(Records in a dataset)
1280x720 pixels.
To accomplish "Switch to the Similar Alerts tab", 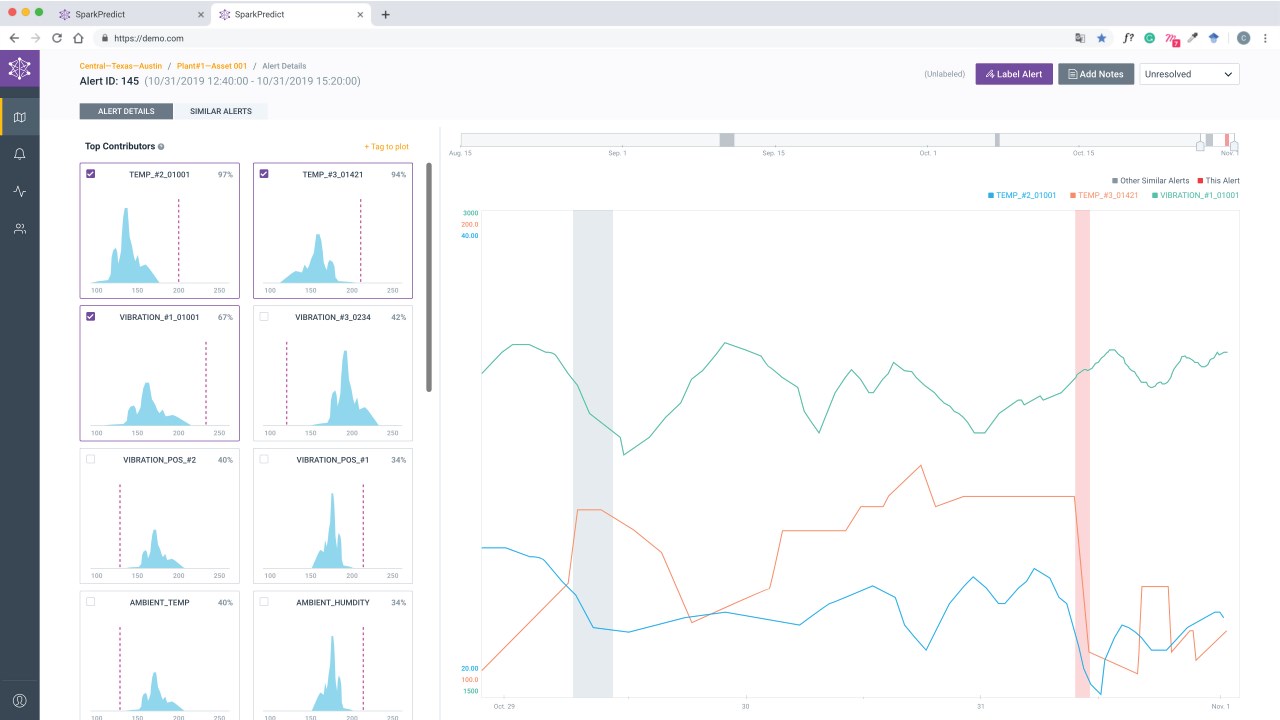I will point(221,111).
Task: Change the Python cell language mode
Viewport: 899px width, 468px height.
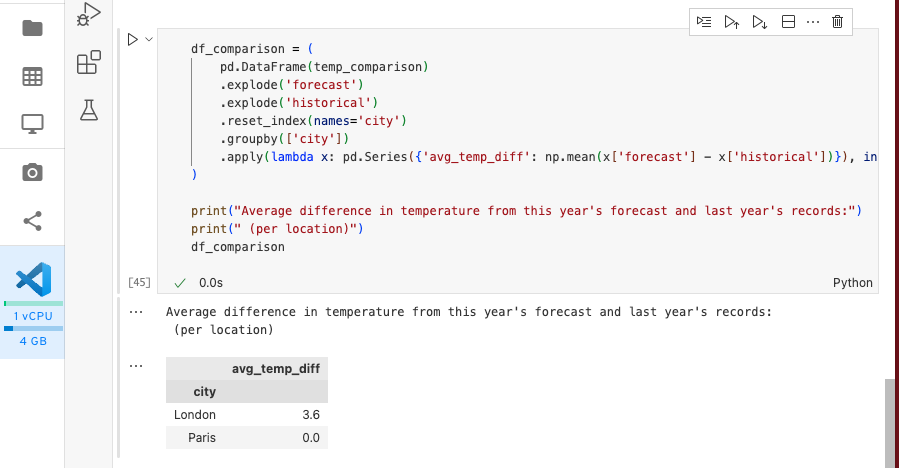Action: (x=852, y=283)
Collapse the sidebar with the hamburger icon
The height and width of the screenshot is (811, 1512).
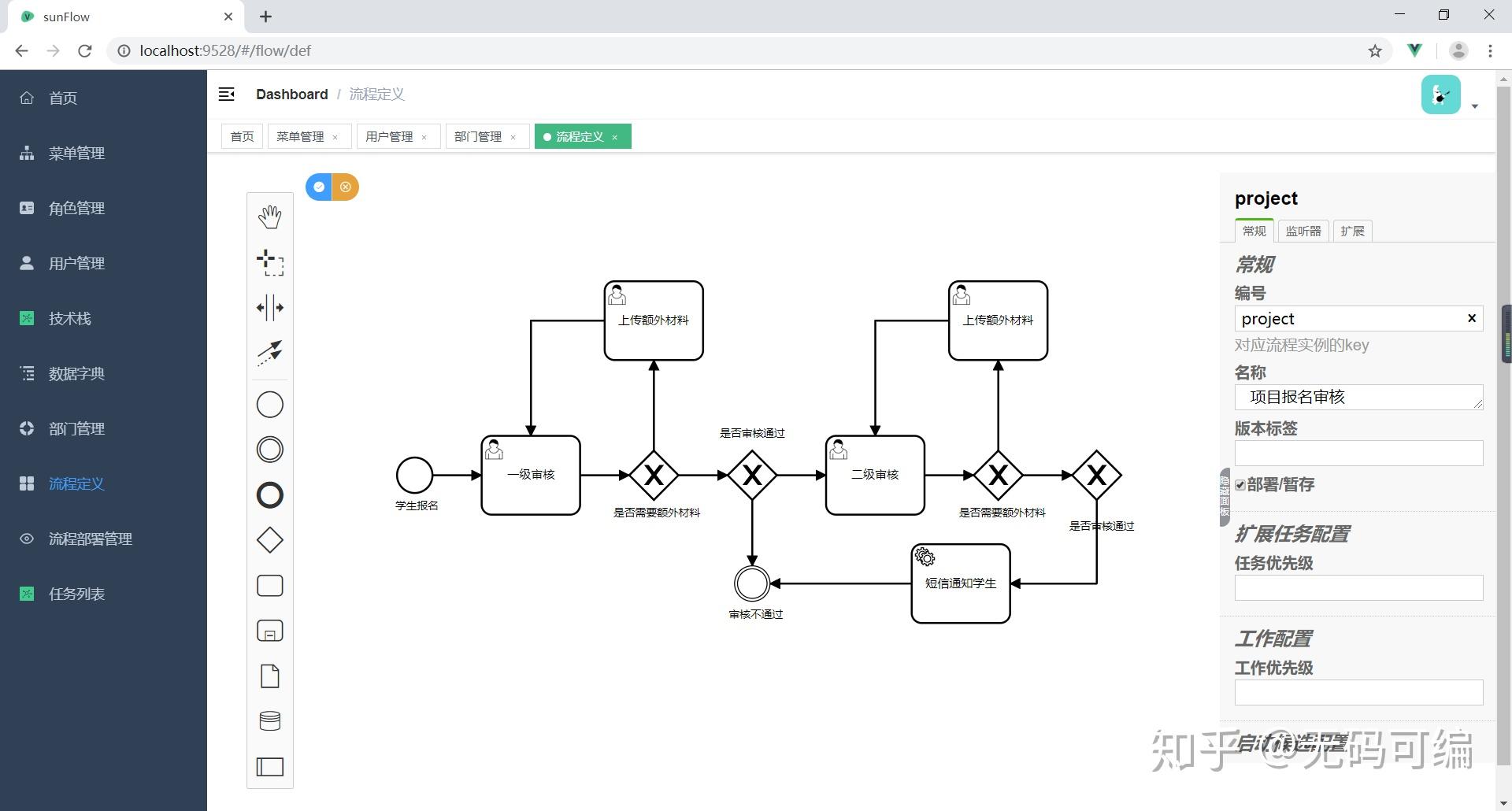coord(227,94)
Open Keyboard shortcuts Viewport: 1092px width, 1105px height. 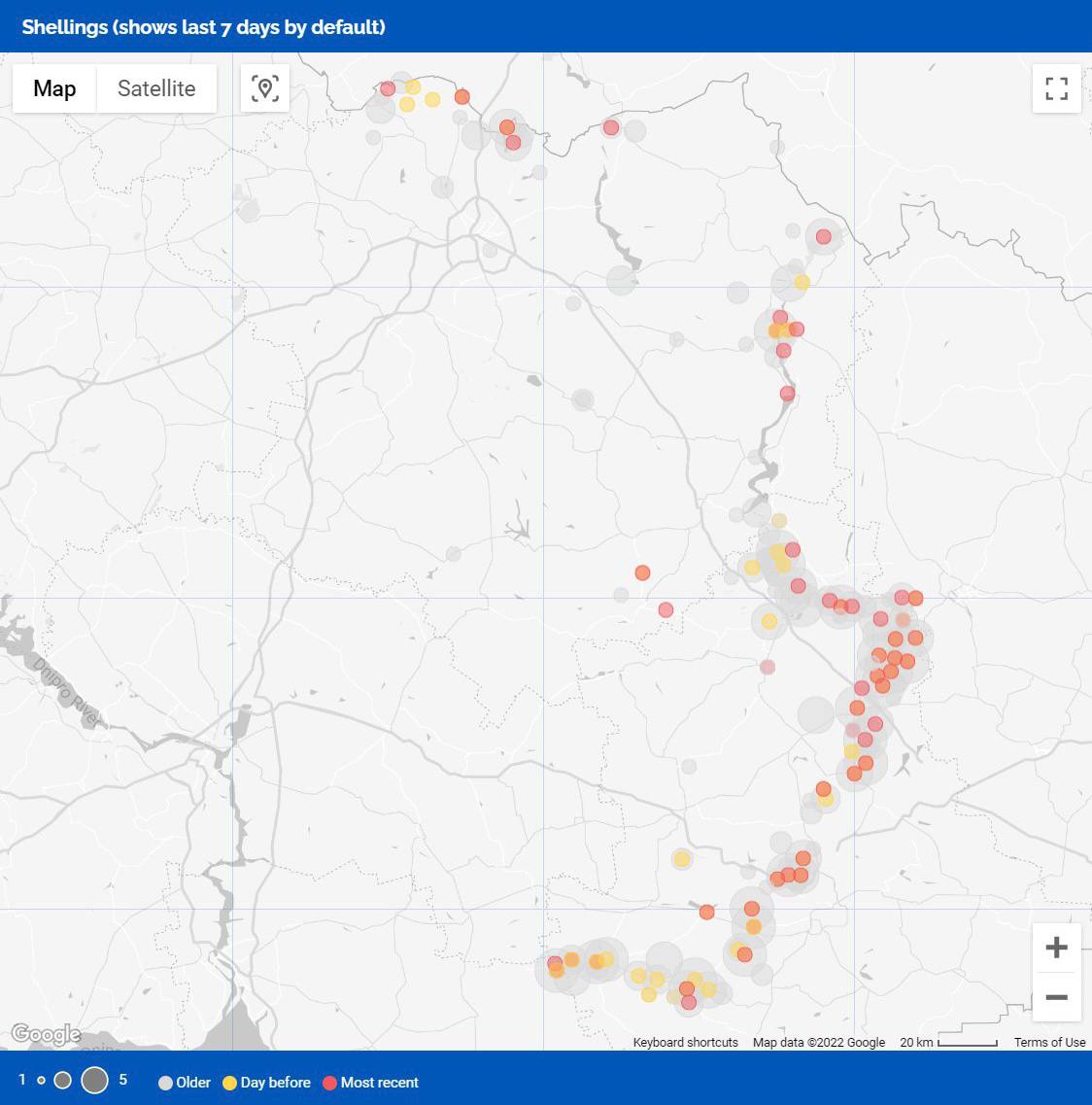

**PROBLEM STATEMENT**. Output the stretch of rows from the line containing "Collapse the sidebar with the hamburger icon" through the end of the rows as a Markdown table with the columns "No." and "Line". Skip blank lines and leave the pictures out.

**WRITTEN SOLUTION**.
| No. | Line |
|---|---|
| 1 | Collapse the sidebar with the hamburger icon |
| 2 | The height and width of the screenshot is (811, 1512). |
| 3 | coord(227,94) |
| 4 | Open Keyboard shortcuts Viewport: 1092px width, 1105px height.  |